To lessen the over-fitting due to small size ME datasets, our composite ME dataset with larger video samples put a positive impact on all three accuracies by confronting the domain shifting challenge. Transfer learning on the integrated MACE dataset is another contributing factor to it. Subjective bias reduction with the objective categorization of ME samples, length of frame sequence reduction to 12 frames with apex frame as the last one, augmentation, and small spatial size of each frame have influenced the model prediction approvingly. With these facts, model design with spatio-temporal backbone in 3D residual framework and de-noising the five-dimensional activated feature maps with two encoders convolutional LTM layers and two accompanied LSTM decoder layers. This auto-encoder has facilitated further abstraction of relevant spatial changes in the ME frame sequence. Final structural regularization has subsidized the parameters.

The collaborative positive effects of our method on accuracies have also demonstrated the model generalization in-terms of a myriad of attributes in ME datasets, which has been captured by normalized confusion matrices and shown in Fig. 4. Some irregular weight updates have caused the minor drifting before the epoch 20 and epoch 42 in Fig. 5 and 6 respectively, which is due to the random initialization of parameters of auto-encoder and the last 3DCNN layer. After that points model is started to converge for all three metrics in both CV.
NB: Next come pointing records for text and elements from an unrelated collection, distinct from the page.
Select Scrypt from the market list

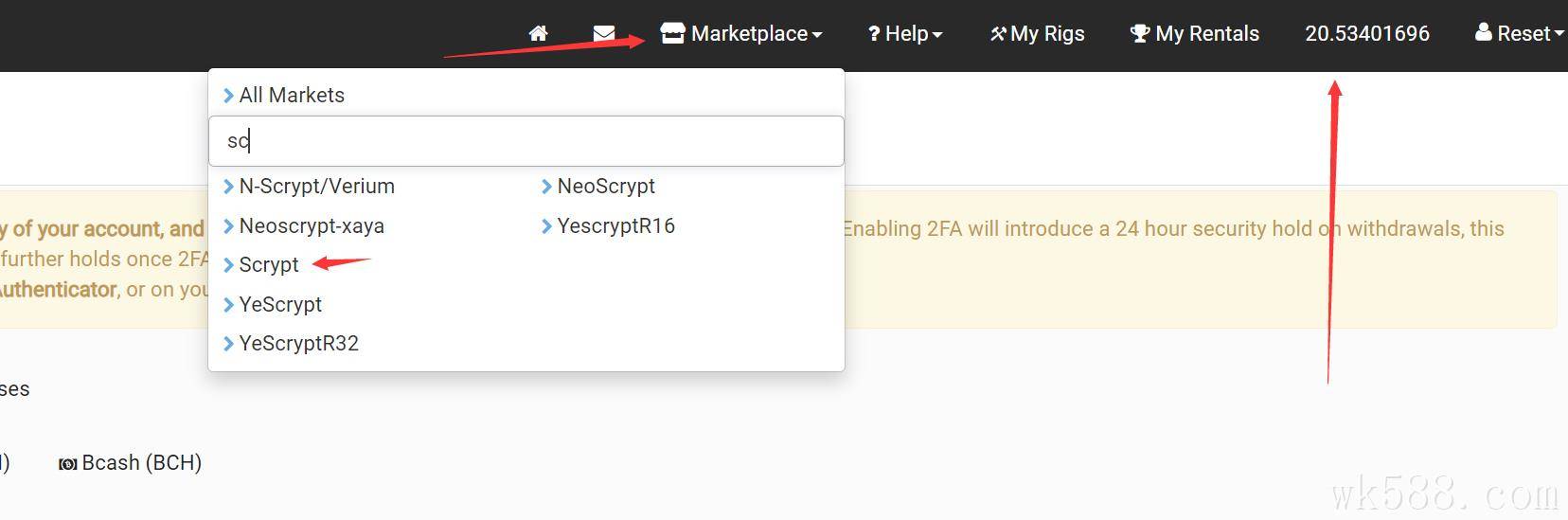[x=269, y=265]
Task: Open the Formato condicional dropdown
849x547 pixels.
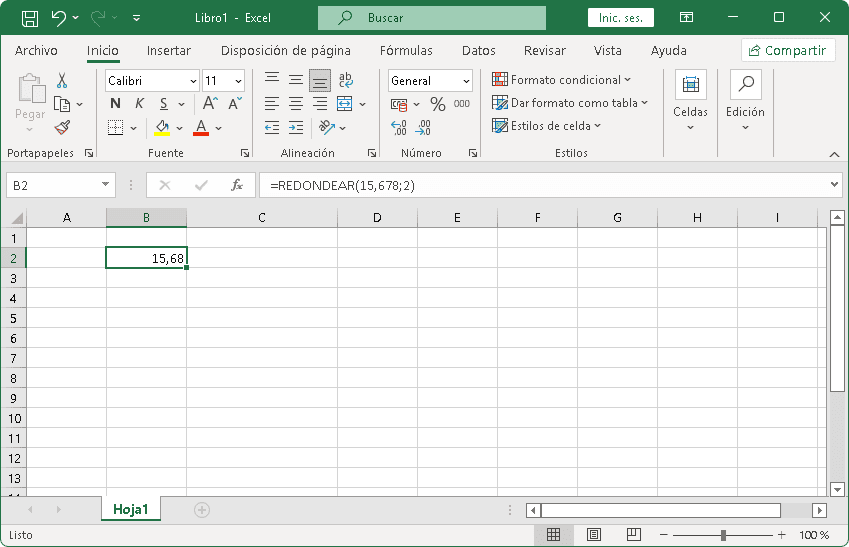Action: 562,80
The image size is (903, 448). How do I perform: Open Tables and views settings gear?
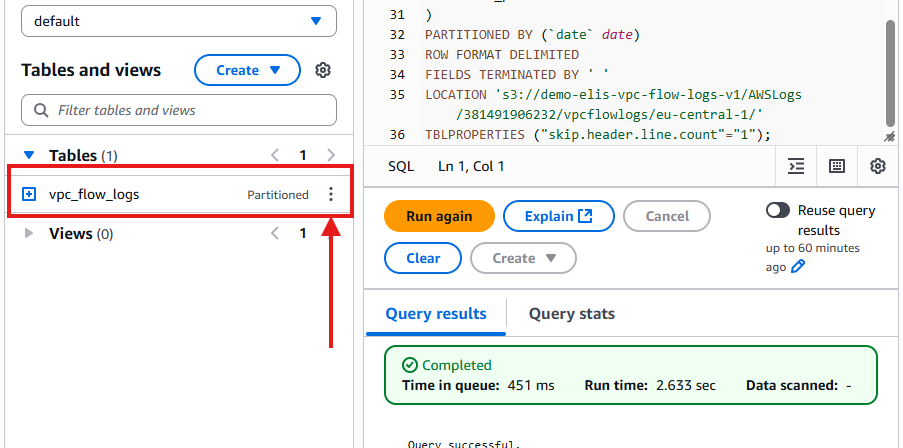pyautogui.click(x=322, y=70)
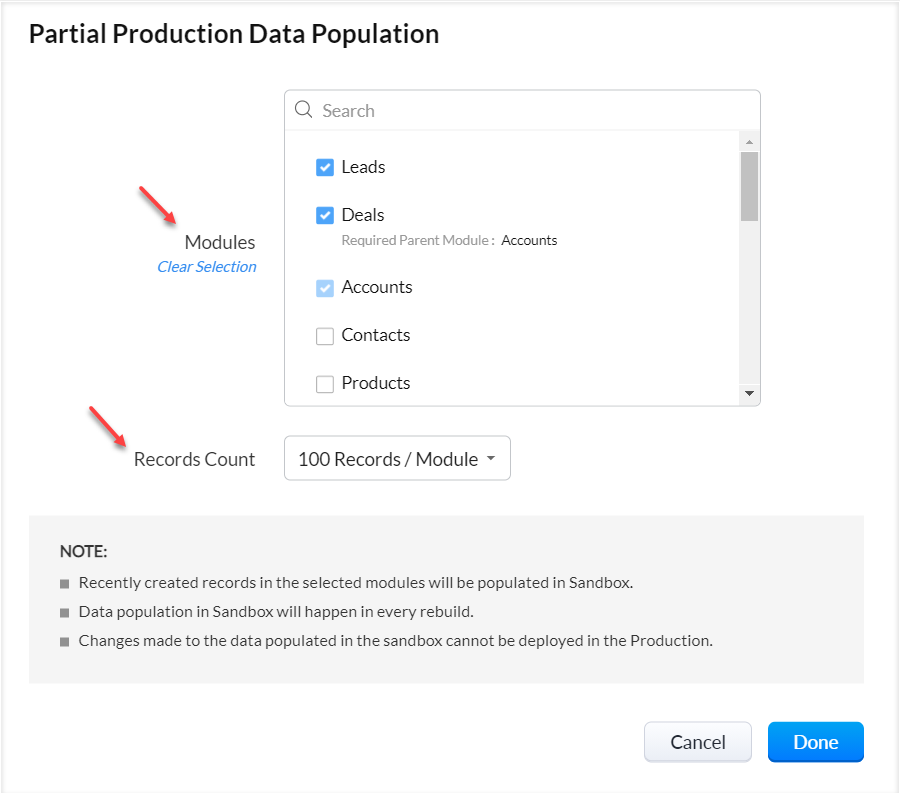Click the Accounts module label
Screen dimensions: 900x793
377,287
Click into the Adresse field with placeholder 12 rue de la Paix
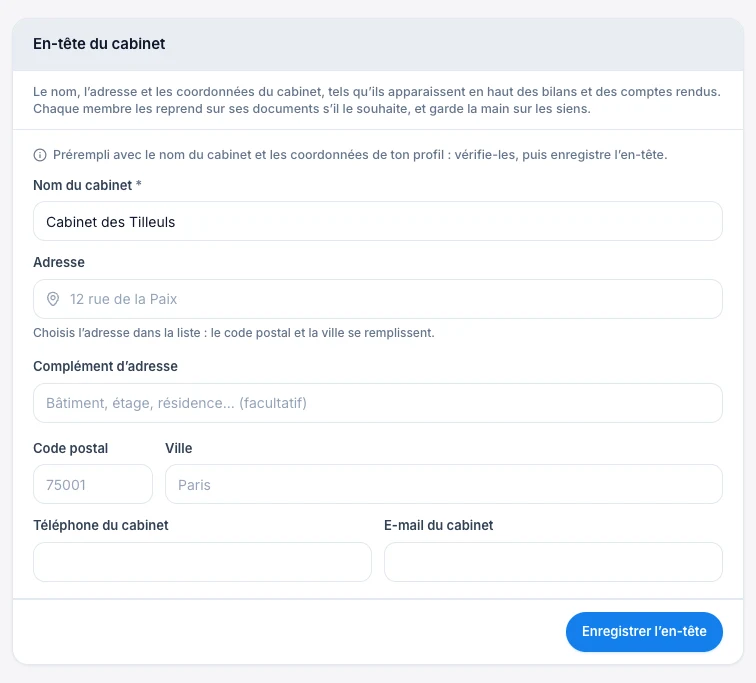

Table 3. LOSO CV ME recognition results based on contemporary methods for negative, positive and surprise classes in different compositions of ME datasets.

5 Conclusions

Our work has proposed a method and model for ME recognition on composite ME video sequences from spontaneous datasets SMIC, CASME, CASMEII, CAS (ME)2, and SAMM. To the best of our knowledge, it is the first attempt for ME recognition on five ME datasets. The proposed model combines the synergies of 3DResNet 18 and conv-LSTM auto-encoder. Two exhaustive cross-validations LOSO and Stratified 5-fold, have been experimented on the composite dataset. Our method shows remarkable accuracies compared to state-of-the-art methods. From our model evaluation, it is evident that the model is generalized, highly effective across domain shifting among ME datasets. In the future, this will help to classify the ME frame sequence from diverse ME samples in the wild.